Cochem was one of the three castles given up to the Countess of Sponheim by Archbishop Baldwin, as a security for the heavy ransom she made him pay: this happened in 1328. About the same period the Jews of Cochem were massacred; the popular fury was raised against them by the story of the supposed murder of the child Werner at Oberwesel on Rhine. The truth appears to be, that the Jews had become richer than the other members of the communities in which they lived, and therefore Envy roused the populace to fury with a fictitious story of murder, and by this means plundered the unfortunate Hebrews, who no longer lived to protect their property.
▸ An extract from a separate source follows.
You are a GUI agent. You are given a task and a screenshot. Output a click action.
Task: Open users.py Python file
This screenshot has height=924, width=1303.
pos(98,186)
Cochem suffered terribly when it was taken by Marshal Boufflers, who, after devastating the Palatinate, advanced against this town; thrice his troops were repulsed by the brave defenders, at length the superior numbers of the besiegers forced an entrance, but with a loss of 2500 men, among whom were six colonels: all the inhabitants that remained alive after the pillage were sent into other countries, and only a few ever found their way back. After the taking of the town the cruelties exercised by the French troops were only surpassed by Tilly at Magdebourg.

The assault took place on the fête of St. Louis, and Boufflers sent the news of the taking and burning of Cochem to Louis XIV. as a pleasant gift, well suited to the occasion.

The château of Winneburg was taken and sacked at the same time. This castle afterwards became the family seat of the Metternichs.

For a long time after these outrages, it is said that those who had witnessed the dreadful scenes at the taking of Cochem were wont to start up in their sleep, crying, “The French! the French!”